Hi Alex, Hongchao, I agree with the assertion that we should favor
correctness here.

Patrick

On Mon, Mar 9, 2015 at 9:10 PM, Alexander Shraer <[email protected]> wrote:
> Bumping this thread as it was brought up again by Hongchao in the context of
> failing tests.
> I agree with him that its much better to make sync a quorum operation,
> however this may come in the expense
> of slightly slower strong reads. I think this is acceptable since if someone
> does "sync + read" he cares more about semantics
> than latency.
>
> On Fri, Mar 1, 2013 at 7:06 PM, Alexander Shraer <[email protected]> wrote:
>>
>> This is an old thread (below), but it doesn't seem like any conclusion
>> was reached on what we want to do to address the issue.
>>
>> Reminder of the problem: sync only gets you strong semantics if there
>> is no leader change. If there is a leader change,
>> then these semantics are guaranteed only if we make some timing
>> assumptions, not made elsewhere in ZooKeeper. It would be much
>> better not to make timing assumptions for such safety/consistency
>> properties, only for liveness.
>>
>> The problem happens when your leader is no longer the leader but
>> doesn't know it yet. He responds to a sync, but that doesn't mean
>> you follower sees all committed state. Some other server may have
>> already become the leader and committed some updates, which the sync
>> won't flush to
>> your follower, which is still connected to the old leader.
>>
>> To prevent this we should broadcast the sync like updates, or
>> piggyback them on other ops, or perhaps create a new type of sync that
>> is broadcasted.
>>
>> As Ben pointed out, this problem is also mentioned in Section 4.4 of
>> the ZooKeeper peper (but the proposed solution there is insufficient
>> to solve the issue, as
>> discussed below).
>>
>> Alex
>>
>>
>> On Fri, Sep 28, 2012 at 4:45 PM, John Carrino <[email protected]>
>> wrote:
>> > Ben, after thinking about this more. I don't think this solution gets
>> > the
>> > property that I need.  Just because there are outstanding proposals that
>> > are
>> > committed later doesn't imply we are still the leader.  It only means
>> > that
>> > when the new leader does recovery it will also see these proposals as
>> > committed.
>> >
>> > Let's say we have a 5 node cluster and L1 has one pending request out.
>> > F2-F5
>> > are followers.
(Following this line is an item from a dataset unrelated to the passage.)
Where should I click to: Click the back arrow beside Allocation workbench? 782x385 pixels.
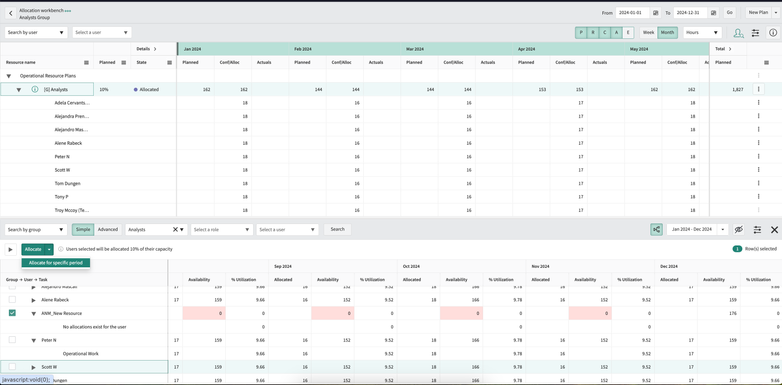(x=11, y=13)
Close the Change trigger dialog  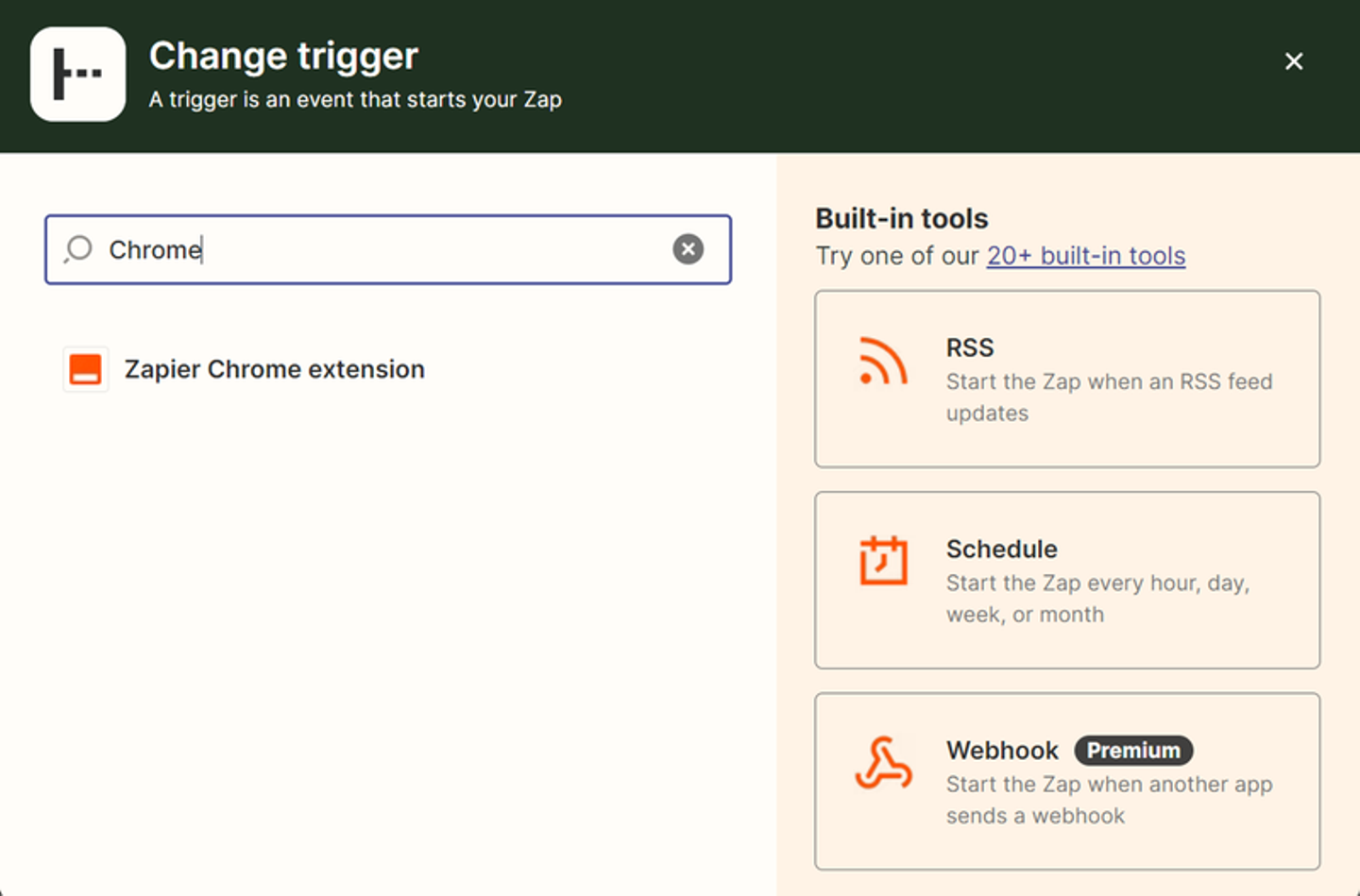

We get back an ack from F2.  Now F5 and L1 are
>> > partitioned
>> > off from the network along with client C1.
>> >
>> > Recovery happens on F2-F4 and F2 becomes L2.  During recovery this
>> > proposal
>> > is accepted because F2 had acked it.  Now L2 does a bunch of stuff
>> > including
>> > deleting your ephemeral node.
>> >
>> > Now a sync comes in from C1 through F5. Now L1 finally gets that ack
>> > from F5
>> > and goes ahead and commits it and responds to the outstanding sync
>> > request
>> > to C1.
>> >
>> > We can see with this ordering there isn't a happens after relationship
>> > between the sync request and knowing about all commits that occurred
>> > before
>> > the sync request.
>> >
>> > Yes, I realize that this ordering is unlikely to happen in practice, but
>> > I
>> > hate trusting time for anything.
>> >
>> > -jc
>> >
>> > On Fri, Sep 28, 2012 at 7:31 AM, John Carrino <[email protected]>
>> > wrote:
>> >>
>> >> This seems like a good compromise.  We still have to eat the latency of
>> >> a
>> >> write, but we easily achieve smart batching in this case so many
>> >> outstanding
>> >> sync can all be serviced by the same lastPending request.
>> >>
>> >> -jc
>> >>
>> >>
>> >> On Thu, Sep 27, 2012 at 11:17 PM, Benjamin Reed <[email protected]>
>> >> wrote:
>> >>>
>> >>> there is a very easy solution to this. we only rely on clocks in the
>> >>> case that there are no pending transactions. (if there are pending
>> >>> transactions, the sync will only return if in fact the leader is still
>> >>> the leader, otherwise the transaction that the sync is waiting on will
>> >>> never commit and the sync will never return.)
>> >>>
>> >>> so, if there aren't any transactions, just submit one. make it a bogus
>> >>> one: create / for example. then queue the sync behind it.
>> >>>
>> >>> ben
>> >>>
>> >>> ps - we bring up this issue and the solution and the rational for the
>> >>> current implementation in section 4.4 of the zookeeper usenix paper.
>> >>>
>> >>> On Thu, Sep 27, 2012 at 9:57 AM, John Carrino <[email protected]>
>> >>> wrote:
>> >>> > So I think it's time to explain what I'm writing just so everyone
>> >>> > has
>> >>> > more
>> >>> > situation awareness.  Its just a timestamp server, nothing fancy.
>> >>> >
>> >>> > Looks like this:
>> >>> >
>> >>> > public interface TimestampService {
>> >>> >     /**
>> >>> >      * This will get a fresh timestamp that is guarenteed to be
>> >>> > newer
>> >>> > than
>> >>> > any other timestamp
>> >>> >      * handed out before this method was called.
>> >>> >      */
>> >>> >     long getFreshTimestamp();
>> >>> > }
>> >>> >
>> >>> > The only requirement is that the timestamp handed back is greater
>> >>> > than
>> >>> > every
>> >>> > other timestamp that was returned before getFreshTs was called.
>> >>> > There
>> >>> > is no
>> >>> > ordering requirement for concurrent requests.
>> >>> >
>> >>> > My impl is to reserve blocks of timestamps that are safe to hand out
>> >>> > (1M at
>> >>> > a time) using compare and swap in ZK.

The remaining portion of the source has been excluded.